● **What the task requires**
Pick out every line in the records below that contains the string "coordinates" and copy each one. Match case exactly.

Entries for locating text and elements
=-=-=
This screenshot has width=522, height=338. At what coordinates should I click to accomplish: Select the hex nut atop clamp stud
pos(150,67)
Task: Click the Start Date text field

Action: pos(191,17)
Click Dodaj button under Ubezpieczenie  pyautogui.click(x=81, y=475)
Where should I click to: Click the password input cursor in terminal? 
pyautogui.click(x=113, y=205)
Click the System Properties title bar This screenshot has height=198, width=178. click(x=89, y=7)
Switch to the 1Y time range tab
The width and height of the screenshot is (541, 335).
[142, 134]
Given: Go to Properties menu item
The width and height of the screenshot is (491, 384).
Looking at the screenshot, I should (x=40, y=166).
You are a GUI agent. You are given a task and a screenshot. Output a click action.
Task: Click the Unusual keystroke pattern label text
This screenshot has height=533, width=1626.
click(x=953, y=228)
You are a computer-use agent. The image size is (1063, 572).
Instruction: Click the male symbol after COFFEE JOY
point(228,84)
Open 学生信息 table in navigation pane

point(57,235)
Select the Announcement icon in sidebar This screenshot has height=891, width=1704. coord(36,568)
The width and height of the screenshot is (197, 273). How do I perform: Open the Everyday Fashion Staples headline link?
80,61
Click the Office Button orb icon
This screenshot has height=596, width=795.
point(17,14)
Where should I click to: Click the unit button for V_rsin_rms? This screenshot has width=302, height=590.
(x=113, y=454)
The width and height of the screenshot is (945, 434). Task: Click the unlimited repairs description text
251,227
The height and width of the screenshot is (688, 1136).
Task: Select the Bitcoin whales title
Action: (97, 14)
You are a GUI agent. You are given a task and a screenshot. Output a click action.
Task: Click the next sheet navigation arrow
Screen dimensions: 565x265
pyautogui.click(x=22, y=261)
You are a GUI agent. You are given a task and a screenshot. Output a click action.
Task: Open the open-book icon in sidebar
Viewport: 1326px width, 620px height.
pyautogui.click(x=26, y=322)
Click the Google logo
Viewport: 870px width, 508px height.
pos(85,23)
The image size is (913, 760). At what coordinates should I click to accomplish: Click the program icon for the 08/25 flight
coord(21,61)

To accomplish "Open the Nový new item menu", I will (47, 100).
=-=-=
● **The output**
This screenshot has width=522, height=338. At what coordinates should I click to accomplish: Select the hex nut atop clamp stud
The image size is (913, 760). At what coordinates should I click to accomplish: Click the program icon for the 08/25 flight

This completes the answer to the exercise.